- _EXERCISE GOAL_: Check the entries below for lines with "medoxomil"; report only how many there are.

┌─ RECORD EXTRACTS

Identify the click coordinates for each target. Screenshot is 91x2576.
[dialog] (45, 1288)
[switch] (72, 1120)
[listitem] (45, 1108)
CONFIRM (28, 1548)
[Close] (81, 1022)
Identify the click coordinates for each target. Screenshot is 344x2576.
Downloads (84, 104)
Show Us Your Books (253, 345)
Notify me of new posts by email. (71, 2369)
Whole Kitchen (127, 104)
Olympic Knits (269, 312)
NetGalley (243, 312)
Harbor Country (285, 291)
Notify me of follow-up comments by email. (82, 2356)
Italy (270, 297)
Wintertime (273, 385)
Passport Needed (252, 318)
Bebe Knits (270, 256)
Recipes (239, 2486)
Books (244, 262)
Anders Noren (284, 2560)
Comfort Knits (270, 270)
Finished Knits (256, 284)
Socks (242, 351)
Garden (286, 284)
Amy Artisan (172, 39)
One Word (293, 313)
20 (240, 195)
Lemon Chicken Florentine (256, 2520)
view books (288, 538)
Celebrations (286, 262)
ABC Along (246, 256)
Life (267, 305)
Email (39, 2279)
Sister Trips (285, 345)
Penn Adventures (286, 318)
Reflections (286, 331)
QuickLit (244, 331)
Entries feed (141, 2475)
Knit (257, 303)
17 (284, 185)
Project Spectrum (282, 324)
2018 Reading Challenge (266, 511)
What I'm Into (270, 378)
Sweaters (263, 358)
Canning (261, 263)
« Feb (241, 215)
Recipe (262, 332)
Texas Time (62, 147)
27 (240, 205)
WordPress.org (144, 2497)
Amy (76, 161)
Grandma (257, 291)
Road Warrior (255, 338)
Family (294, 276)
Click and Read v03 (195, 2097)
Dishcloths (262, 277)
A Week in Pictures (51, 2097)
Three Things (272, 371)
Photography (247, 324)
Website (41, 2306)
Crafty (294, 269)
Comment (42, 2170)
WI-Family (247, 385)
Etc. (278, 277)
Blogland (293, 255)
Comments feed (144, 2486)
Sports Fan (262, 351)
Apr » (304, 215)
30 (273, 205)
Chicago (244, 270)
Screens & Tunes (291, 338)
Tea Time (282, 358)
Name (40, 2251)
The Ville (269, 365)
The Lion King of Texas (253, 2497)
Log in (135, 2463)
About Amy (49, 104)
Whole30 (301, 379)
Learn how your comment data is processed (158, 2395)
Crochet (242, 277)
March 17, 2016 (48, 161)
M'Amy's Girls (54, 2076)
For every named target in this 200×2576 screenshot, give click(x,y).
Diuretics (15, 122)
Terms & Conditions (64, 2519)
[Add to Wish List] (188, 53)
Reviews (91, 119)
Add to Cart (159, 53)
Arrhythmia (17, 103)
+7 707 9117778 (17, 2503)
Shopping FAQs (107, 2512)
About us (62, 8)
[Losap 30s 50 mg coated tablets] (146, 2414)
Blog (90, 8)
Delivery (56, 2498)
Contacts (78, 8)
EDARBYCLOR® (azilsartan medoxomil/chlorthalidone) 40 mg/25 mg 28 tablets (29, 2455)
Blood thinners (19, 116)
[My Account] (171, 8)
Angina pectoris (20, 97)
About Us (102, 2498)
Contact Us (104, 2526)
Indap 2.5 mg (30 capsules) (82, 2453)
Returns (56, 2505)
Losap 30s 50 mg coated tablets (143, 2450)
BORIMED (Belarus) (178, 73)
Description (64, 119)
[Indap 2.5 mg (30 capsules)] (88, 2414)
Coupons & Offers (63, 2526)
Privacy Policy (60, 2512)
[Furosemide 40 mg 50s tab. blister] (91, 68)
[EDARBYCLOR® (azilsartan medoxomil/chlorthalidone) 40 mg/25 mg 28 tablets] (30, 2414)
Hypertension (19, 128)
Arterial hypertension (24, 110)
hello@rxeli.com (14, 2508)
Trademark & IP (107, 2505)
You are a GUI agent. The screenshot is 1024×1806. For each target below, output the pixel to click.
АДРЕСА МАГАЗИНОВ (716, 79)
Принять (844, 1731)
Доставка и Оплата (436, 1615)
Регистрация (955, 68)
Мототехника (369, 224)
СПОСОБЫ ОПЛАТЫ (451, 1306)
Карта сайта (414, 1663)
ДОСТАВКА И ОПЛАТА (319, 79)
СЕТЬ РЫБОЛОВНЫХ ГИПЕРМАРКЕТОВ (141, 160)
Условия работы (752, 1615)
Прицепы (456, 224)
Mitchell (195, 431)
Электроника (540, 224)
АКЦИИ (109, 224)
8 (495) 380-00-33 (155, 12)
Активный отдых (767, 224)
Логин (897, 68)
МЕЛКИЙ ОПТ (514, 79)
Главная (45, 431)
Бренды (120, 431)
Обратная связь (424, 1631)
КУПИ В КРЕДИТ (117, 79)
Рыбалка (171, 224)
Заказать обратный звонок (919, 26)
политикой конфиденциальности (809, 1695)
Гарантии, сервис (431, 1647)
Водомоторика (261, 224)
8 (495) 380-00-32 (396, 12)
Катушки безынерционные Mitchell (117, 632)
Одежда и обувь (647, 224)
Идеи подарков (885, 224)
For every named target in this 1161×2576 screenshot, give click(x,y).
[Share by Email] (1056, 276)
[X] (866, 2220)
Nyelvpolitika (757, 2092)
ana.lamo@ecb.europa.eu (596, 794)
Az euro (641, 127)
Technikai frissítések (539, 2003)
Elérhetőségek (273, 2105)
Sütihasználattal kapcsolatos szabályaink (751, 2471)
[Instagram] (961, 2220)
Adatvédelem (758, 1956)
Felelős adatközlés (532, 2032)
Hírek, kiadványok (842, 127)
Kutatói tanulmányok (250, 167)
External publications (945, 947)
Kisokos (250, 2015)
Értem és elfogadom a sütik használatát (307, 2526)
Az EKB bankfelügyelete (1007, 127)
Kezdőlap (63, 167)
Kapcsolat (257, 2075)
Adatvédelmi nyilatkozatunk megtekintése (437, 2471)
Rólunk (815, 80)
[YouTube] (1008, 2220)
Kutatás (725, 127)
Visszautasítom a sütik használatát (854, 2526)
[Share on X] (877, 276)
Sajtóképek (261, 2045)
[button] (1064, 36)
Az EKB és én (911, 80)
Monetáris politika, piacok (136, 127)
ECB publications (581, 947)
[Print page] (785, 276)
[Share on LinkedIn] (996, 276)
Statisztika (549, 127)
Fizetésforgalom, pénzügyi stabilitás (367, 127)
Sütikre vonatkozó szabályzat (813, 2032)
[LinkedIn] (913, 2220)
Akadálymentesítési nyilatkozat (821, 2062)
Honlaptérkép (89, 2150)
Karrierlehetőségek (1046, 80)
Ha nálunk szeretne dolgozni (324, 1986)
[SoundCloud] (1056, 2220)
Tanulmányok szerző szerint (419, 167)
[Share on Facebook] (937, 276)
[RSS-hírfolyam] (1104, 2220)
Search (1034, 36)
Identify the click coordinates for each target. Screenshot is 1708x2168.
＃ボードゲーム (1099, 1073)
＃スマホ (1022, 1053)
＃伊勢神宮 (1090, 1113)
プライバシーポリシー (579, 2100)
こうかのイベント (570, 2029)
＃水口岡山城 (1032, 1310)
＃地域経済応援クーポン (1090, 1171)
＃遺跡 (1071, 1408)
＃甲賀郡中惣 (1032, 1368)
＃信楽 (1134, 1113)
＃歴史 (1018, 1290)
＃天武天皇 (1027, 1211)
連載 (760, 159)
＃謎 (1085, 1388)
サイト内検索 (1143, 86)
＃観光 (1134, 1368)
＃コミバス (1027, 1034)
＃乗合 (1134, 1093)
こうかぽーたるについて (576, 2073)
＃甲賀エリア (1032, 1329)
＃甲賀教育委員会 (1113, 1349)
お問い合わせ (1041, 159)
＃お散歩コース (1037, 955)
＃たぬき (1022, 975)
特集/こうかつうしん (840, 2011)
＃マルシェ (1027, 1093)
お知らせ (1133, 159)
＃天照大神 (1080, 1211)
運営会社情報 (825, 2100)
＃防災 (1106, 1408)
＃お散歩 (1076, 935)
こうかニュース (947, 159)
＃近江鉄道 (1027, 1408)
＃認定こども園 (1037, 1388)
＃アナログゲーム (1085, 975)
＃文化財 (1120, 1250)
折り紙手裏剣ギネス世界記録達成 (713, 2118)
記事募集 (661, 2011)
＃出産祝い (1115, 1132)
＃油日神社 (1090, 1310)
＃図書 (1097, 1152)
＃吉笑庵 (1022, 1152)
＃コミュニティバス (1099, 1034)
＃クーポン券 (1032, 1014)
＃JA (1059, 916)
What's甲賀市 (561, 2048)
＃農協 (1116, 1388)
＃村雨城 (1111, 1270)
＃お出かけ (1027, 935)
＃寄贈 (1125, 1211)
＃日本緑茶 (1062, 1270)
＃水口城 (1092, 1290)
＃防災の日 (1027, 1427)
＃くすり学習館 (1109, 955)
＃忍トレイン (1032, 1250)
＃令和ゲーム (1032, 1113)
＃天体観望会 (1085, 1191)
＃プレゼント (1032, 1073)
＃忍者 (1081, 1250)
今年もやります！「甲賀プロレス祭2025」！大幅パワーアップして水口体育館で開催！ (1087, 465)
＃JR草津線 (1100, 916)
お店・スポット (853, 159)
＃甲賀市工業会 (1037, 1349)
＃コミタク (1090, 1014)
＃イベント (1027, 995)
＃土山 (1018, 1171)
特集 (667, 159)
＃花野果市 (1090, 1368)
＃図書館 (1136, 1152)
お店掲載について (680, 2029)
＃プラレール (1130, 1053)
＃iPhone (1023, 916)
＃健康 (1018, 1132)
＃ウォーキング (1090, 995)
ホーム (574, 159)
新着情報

└─

- _RESPONSE BELOW_: 2